昔のフィルの部屋は使用人用の大きくない部屋だったが、今はエミリーの身辺警護をしているためか、広くて豪華な部屋になっている。


「あったかいね」

「うん……」


二人にかけられた毛布に熱がこもる。

二人の体温で温まり、一体感も共有される。


フィルの格好は私服。

そして、俺も仕事服。

互いにラフではないしっかりとした作りの服。

柔らかい毛布に包まれるには不似合いかもしれない。

だが、それがいい。


とにかく抱きしめ合うことを優先したこの状況。

互いの気持ちが表に溢れ出して初めて感じられるもの。


好きな感覚だ。


「シャルさ……」

「うん」

「……私のこと好き……?」


耳元で心配そうに聞いてきた。

か細い声が耳にチクッと刺さる。


フィルの気持ちも当然だろう。

マオ、エミリー、よく分からんおっさんときて、ようやく自分だ。

不安になるのも仕方ない。

軽い言葉では満足しないだろう。


「うん、めっちゃ好き」


軽い言葉しか思いつかない……。

だが仕方ない。

それ以外にどう言ったらいいというんだ。


背中を優しくさする。


「どういうところ好き……?」

「根はしっかりしてるけど甘えたなところ」

「……ふぅん」

「思ってたのじゃなかった?」

「ううん……“しっかりしてたっけ?”って思った」

「確かに」

「ん?」


フィルの間の抜けた声。

顔が俺の方に軽く向いたのが分かった。


そんなフィルの体をポンポンと触る。

特に脇腹のあたりを。


「前よりいい体してる。
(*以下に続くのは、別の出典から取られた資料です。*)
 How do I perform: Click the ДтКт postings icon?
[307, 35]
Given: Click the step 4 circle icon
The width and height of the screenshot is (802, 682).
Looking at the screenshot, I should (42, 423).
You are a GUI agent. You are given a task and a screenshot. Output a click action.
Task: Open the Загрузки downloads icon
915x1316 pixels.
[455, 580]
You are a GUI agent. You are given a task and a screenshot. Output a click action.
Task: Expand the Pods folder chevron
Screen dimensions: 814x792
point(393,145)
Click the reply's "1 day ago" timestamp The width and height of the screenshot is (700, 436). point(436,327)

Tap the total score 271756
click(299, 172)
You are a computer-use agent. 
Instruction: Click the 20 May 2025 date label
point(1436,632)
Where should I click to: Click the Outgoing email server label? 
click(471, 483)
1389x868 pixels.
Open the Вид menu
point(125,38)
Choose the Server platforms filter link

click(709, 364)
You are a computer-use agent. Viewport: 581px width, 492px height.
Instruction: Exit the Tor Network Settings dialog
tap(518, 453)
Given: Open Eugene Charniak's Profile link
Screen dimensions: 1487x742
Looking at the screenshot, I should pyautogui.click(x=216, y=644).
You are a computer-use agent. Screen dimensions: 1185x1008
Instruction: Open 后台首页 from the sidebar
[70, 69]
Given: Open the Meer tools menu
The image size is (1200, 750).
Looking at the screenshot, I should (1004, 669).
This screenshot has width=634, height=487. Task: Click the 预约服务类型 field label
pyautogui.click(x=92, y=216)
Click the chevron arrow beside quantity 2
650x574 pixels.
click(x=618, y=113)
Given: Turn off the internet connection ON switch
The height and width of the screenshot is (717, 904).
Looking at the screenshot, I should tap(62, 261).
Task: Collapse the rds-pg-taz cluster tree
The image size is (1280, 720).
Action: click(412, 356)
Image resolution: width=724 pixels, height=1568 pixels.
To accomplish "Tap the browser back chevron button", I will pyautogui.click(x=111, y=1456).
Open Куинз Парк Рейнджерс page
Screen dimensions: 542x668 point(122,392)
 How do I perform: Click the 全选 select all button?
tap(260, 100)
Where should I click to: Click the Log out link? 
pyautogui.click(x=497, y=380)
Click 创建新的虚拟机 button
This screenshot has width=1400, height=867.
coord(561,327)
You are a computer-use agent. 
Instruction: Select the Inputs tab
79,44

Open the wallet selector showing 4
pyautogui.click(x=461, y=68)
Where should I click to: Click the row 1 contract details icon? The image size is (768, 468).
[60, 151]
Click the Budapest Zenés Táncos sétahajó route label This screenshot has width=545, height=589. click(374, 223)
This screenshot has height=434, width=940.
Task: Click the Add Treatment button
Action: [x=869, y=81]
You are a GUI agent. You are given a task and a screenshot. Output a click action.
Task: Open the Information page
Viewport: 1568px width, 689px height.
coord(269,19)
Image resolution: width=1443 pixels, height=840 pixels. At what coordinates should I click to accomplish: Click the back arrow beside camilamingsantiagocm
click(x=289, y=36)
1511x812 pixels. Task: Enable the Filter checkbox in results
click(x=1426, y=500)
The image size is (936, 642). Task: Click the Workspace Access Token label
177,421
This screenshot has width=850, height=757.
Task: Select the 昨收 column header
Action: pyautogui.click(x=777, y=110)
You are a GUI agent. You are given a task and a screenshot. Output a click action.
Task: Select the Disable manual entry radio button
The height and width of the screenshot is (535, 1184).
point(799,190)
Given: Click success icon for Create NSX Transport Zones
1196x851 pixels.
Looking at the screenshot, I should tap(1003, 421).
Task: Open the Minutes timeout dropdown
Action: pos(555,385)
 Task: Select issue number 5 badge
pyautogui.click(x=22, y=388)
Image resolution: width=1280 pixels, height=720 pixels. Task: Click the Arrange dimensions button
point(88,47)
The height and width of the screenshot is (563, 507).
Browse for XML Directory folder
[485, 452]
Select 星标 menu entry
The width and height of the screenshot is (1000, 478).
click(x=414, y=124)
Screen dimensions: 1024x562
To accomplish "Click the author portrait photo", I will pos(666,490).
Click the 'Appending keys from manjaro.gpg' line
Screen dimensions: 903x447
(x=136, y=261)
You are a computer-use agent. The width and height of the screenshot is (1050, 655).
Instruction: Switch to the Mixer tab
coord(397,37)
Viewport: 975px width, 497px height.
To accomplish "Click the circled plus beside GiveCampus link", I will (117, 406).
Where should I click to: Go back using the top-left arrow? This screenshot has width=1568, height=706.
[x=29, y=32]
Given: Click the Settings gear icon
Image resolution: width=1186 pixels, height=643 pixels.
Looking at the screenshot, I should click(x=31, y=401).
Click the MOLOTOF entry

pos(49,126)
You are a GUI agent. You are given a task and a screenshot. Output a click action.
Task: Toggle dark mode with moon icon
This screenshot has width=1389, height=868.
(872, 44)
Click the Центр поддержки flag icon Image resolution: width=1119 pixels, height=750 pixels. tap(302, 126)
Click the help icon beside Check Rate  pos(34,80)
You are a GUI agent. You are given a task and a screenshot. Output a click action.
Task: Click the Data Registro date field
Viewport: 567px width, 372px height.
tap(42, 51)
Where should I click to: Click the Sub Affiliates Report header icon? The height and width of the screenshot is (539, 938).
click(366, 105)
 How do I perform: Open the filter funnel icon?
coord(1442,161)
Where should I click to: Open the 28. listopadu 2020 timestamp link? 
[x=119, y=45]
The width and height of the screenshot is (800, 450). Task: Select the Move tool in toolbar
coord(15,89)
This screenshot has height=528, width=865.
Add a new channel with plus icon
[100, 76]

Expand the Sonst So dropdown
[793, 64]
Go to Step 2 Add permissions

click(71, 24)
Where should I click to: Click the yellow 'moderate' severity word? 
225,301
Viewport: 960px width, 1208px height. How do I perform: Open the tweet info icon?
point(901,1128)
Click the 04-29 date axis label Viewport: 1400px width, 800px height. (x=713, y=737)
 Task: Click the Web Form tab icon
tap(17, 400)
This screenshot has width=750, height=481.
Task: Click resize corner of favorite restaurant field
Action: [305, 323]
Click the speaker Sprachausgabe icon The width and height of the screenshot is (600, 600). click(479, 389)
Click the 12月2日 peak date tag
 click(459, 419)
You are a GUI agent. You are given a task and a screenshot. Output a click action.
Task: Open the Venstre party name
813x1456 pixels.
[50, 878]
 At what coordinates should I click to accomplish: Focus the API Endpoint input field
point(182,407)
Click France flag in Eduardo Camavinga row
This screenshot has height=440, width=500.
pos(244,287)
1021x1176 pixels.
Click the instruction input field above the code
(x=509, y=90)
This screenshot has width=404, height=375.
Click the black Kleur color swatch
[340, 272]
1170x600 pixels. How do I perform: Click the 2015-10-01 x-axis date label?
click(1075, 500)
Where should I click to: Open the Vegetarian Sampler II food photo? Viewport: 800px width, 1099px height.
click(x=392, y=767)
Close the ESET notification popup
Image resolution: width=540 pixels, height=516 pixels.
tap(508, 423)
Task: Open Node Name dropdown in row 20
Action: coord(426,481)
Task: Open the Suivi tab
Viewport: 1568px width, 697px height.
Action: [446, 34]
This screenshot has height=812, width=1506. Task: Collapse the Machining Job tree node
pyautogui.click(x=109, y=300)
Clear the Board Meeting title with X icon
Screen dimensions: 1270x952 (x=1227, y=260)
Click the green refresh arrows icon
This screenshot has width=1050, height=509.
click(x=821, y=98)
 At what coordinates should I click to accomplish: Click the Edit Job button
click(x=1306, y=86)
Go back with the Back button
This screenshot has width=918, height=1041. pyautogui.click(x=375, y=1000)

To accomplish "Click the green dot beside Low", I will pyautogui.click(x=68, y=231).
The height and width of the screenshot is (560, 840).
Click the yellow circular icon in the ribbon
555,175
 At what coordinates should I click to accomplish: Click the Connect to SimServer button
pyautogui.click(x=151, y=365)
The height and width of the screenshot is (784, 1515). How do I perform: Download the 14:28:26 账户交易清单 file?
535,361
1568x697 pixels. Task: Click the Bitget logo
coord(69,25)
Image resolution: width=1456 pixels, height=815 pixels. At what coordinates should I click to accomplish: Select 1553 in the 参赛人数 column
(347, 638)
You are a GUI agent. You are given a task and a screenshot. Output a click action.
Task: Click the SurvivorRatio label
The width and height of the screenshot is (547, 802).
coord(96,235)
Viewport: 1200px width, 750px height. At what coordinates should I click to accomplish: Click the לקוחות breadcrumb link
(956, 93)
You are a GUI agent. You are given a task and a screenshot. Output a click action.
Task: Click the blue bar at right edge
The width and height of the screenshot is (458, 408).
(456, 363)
辛くても頑張った証だよ」

「んん……」

「前までは今みたいに抱きしめたらポキってなりそうだったし、治癒かけながら抱きしめたりしてたからね」

「え、そんなに……?」

「盛った」

「なぁん……」


フィルが不満げな声を漏らす。


治癒は冗談だが、ポキっといきそうだったのは本当だ。

ギュッと抱きしめれるようになったのは嬉しい。


「でも嬉しいよ、フィルがこんなに頑張ってくれてて」

「んん……まあね?」


フィルの頬が緩んでいるのが声から伝わる。

そして、俺の背中を撫でた。


「シャルもさ、いい体になったよねっ」

「うん」


俺の首の肉をムニュムニュ揉むフィル。

彼女の細長い指が体が緩ませ、彼女に体をあずける。

温かい空間に好きな人のマッサージ。


好き。

ほんと好き。

めっちゃ愛してる。


「エミリーとも長くシてたし、体力も凄くなったんだね」

「……ん?」


一瞬、寒気がした。

先程までの弛緩(しかん)が一気に硬直に変わった。


フィルはエミリーと俺が長くシてたのを知らないと思っていた。

だが、現に知っている。

ということは……?


フィルの掴む首に意識が向いた。


「……見てた……?」

「……ちょっと聞いただけ」


む?

『聞いただけ』?

それはそれて悔しい。


普通、あの声と音を聞けば、覗き見くらいはする。

俺なら確実にしている。


なのに聞いただけだと……?


「……ふぅん」

「……なにさ……」


俺だってテラムンド。

ベッドのあれこれなどは知っている。

だから、覗かずに聞いただけというのは少し傷つく。


「いや? “感想聞きたいなー”って思った」

「別に……? 何もないけど……」

「ふぅん?」


ほほう?

これは見てたなあ?


そりゃあそうだ。

あんな声を聞けば誰だって覗く。

それほどまでの行為だった。


それに、フィルはこう見えても俺より性欲が強い。

そんな彼女があれを見て何もないわけがない。


フィルが自分の顎を俺の肩に乗せた。


「……私だって体力つけたし……」

「うん」

「エミリーとかマオよりはないけど……」

「うん」

「…………たくさんシたい……」


抱きしめる力が強くなった。

そして、フィルが自分の長い耳を俺の耳の中に入れる。

頭をグリグリと擦りつけて、互いの耳の感触を楽しんでいる。


「うん、たくさんシよう」

「ぅん……」


フィルの背中を撫でる。


よしよしよし。

やったぜえっちだ。

昔、フィルは朝にえっちすることを避けていたが、自分の欲に正直になったのだろう。


まずはゆっくりと体を慣らしてからやろう。

お互いに四年ぶりとなるえっち。

緊張してしまってはいけない。


「あとね……シャル」

「? うん」


フィルが恥ずかしそうに身を縮こませた。

彼女の熱い息が首筋を撫でる。


「ずっと前から考えてたことがあって……」

「うん」

「…………」


フィルの心臓が早くなっていくのを感じる。

同時に耳も熱くなっていく。


次の瞬間、彼女を撫でていた手の時が止まった。